The Psychopath Inside: A Neuroscientist's Personal Journey into the Dark Side of the Brain

  • James Fallon
Current (2013)

In 2005, neuroscientist James Fallon was checking the brain scans of psychopathic murderers and 'normal' controls, including himself. Noting that his scan closely resembled those of the murderers, the happy, successful Fallon had to know why. He shares his journey, mining genetics, epigenetics and neuroscience, and perusing his childhood (including a brief spell of obsessive–compulsive disorder), family tree and behavioural eccentricities. His surprising final diagnosis could broaden the way we see normality.

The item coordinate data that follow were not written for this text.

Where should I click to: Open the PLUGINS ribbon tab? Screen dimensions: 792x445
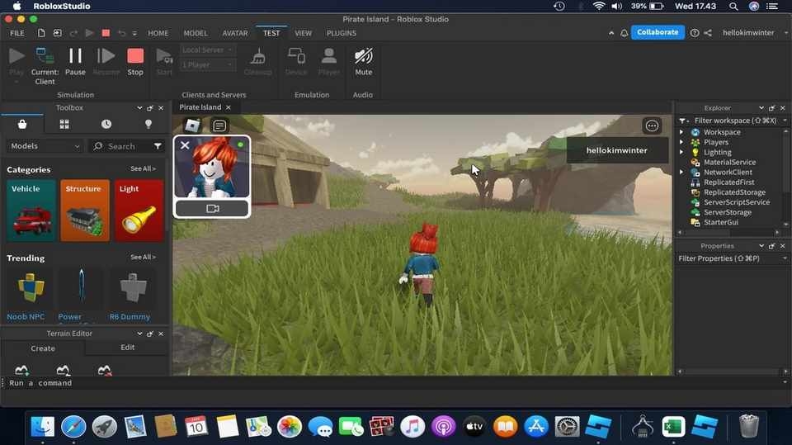(342, 33)
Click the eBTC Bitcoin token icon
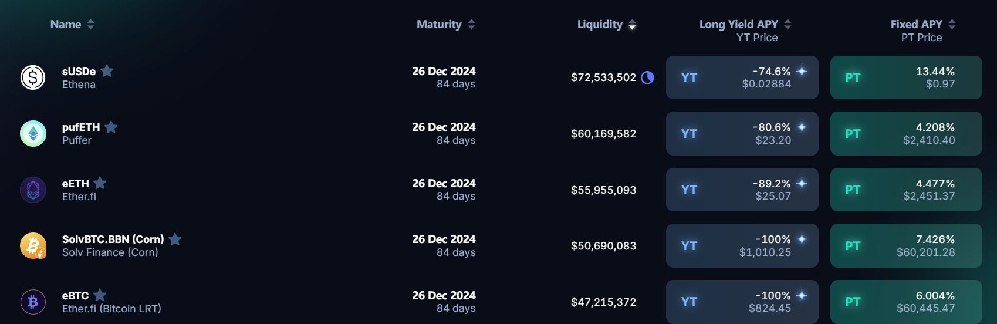This screenshot has height=324, width=997. pos(33,302)
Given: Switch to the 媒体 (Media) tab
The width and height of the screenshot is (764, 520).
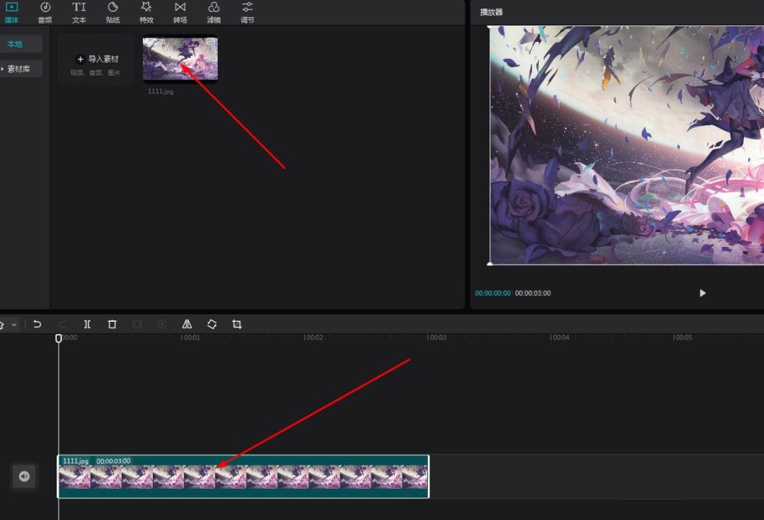Looking at the screenshot, I should [12, 12].
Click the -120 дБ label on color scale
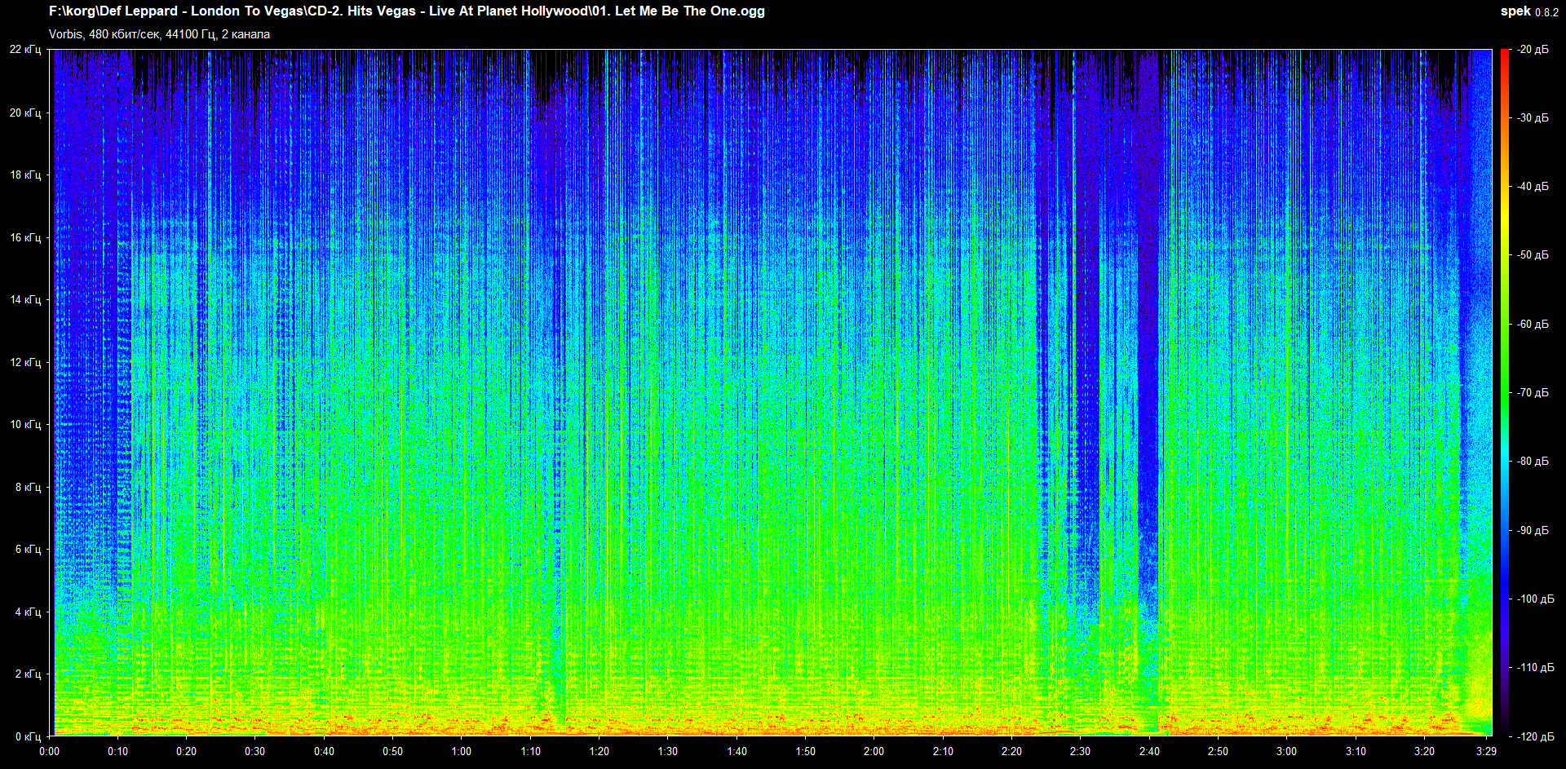This screenshot has height=769, width=1566. click(1535, 736)
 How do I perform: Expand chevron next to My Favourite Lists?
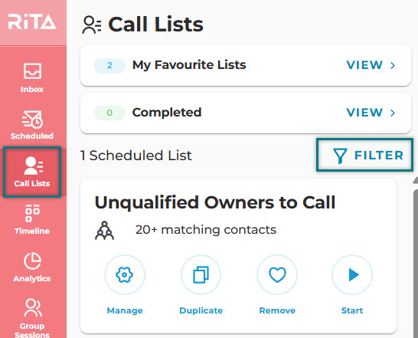[393, 65]
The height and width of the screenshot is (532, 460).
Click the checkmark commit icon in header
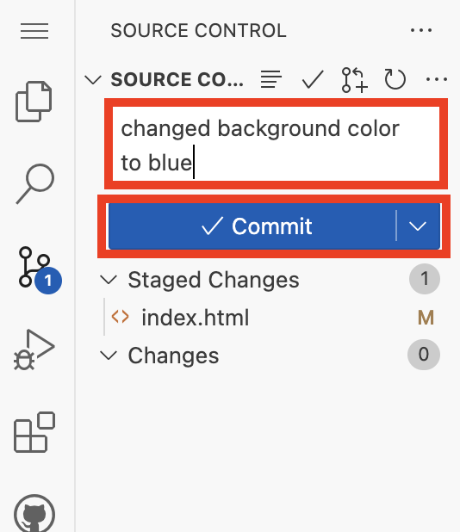313,79
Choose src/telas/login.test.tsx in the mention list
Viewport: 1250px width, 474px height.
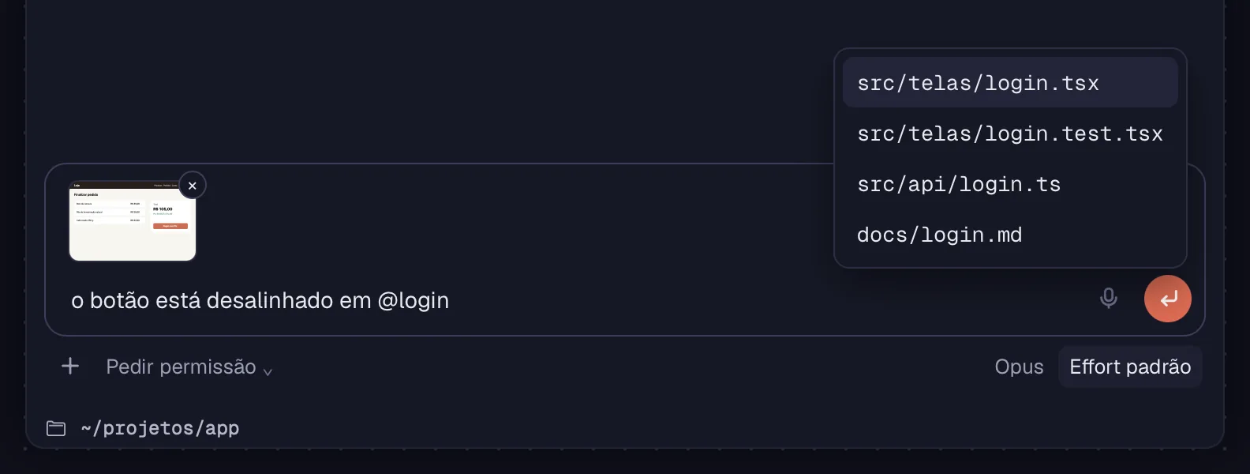tap(1010, 134)
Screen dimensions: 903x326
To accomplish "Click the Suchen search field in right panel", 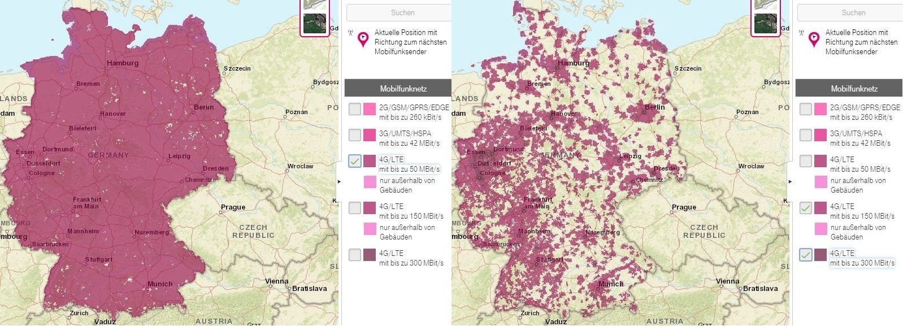I will click(x=850, y=12).
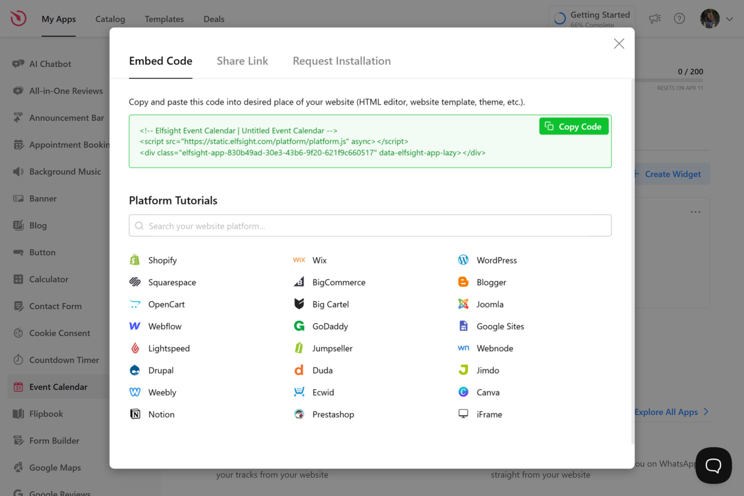Click the Canva platform icon

[x=463, y=392]
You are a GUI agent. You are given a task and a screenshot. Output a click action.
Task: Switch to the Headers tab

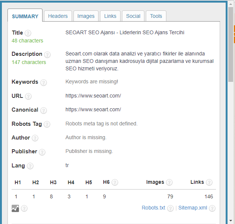click(x=58, y=16)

Mr. Selden's Map of China: Decoding the Secrets of a Vanished Cartographer

  • Timothy Brook
Bloomsbury (2013)

The Selden map of China and its environs, an anonymous cartographic puzzle unearthed in the Bodleian Library in 2009, is the pivot for this cultural history. Timothy Brook illuminates the map's odd features and backstory. Along with the lives of those tangled in its history (such as Michael Shen, the Chinese Jesuit who translated the map's script in the late 1600s), Brook reveals how the amazingly accurate chart hints at the first stirrings of globalization.